Work order -
Find each line below that includes "pixels", then copy it.

** Opening Input data block **

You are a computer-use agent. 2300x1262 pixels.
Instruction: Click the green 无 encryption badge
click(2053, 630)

** Closing Input data block **
** Opening Input data block **

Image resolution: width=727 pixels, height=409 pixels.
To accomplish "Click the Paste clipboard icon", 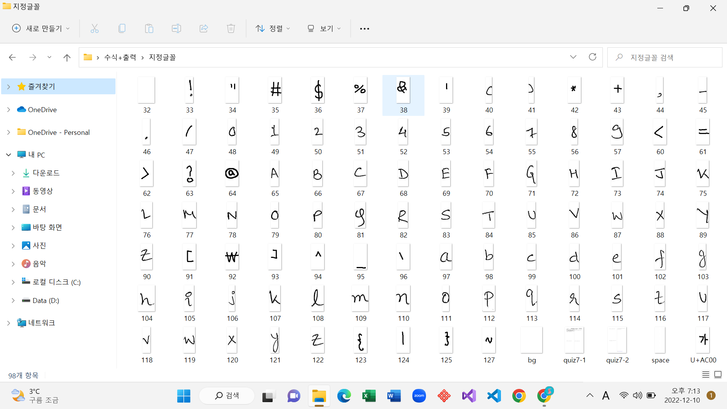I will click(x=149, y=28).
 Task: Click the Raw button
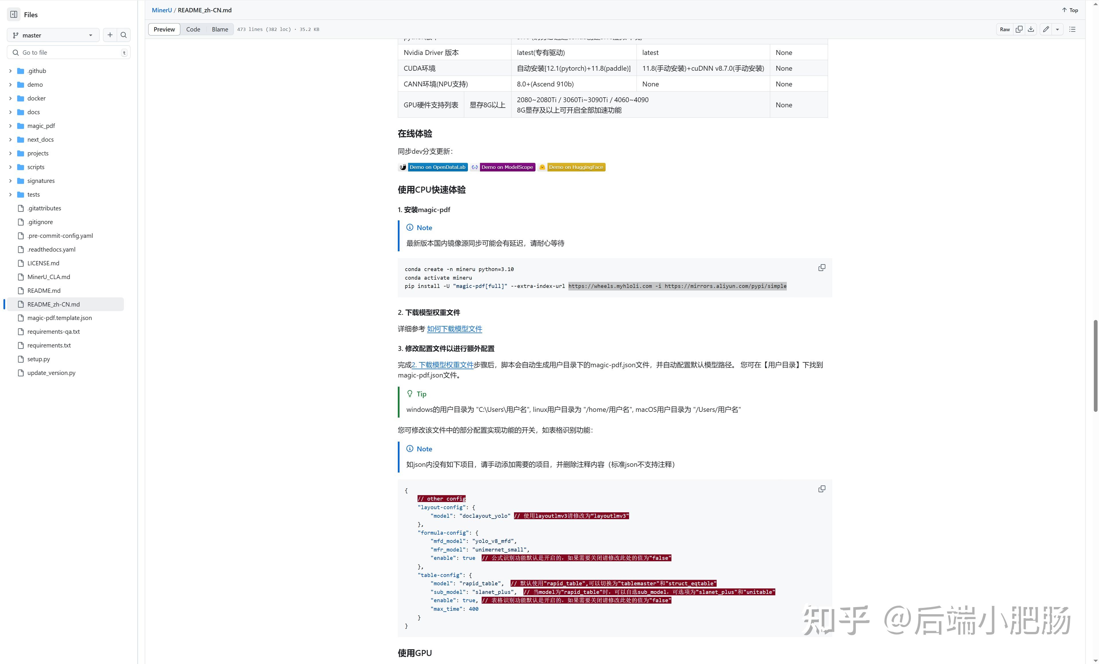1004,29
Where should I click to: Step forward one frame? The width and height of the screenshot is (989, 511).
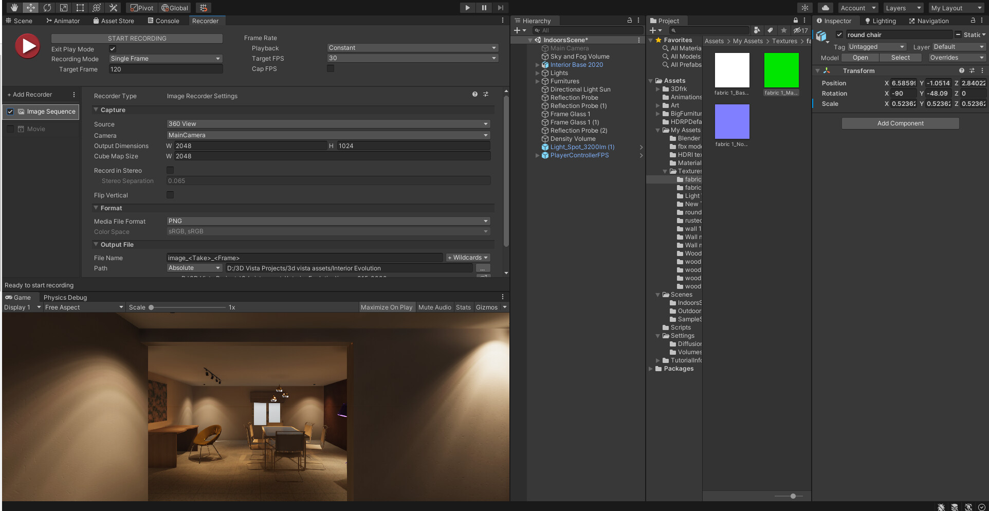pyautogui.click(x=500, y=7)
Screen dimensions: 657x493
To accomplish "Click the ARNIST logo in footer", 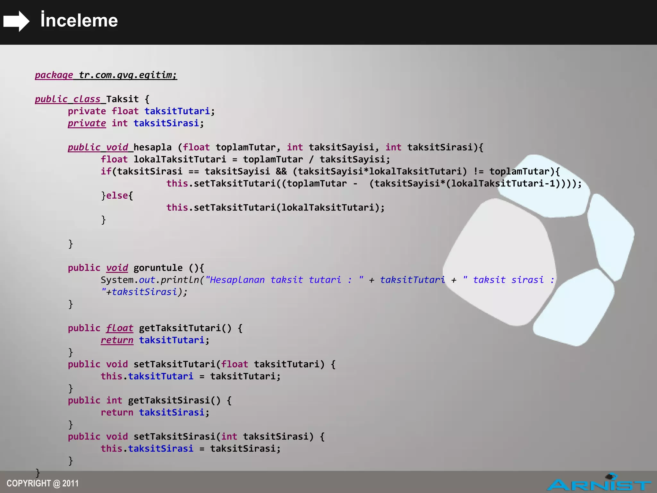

** Closing Input data block **

Result for this exercise -
You are a computer-use agent. 2300x1262 pixels.
Image resolution: width=727 pixels, height=409 pixels.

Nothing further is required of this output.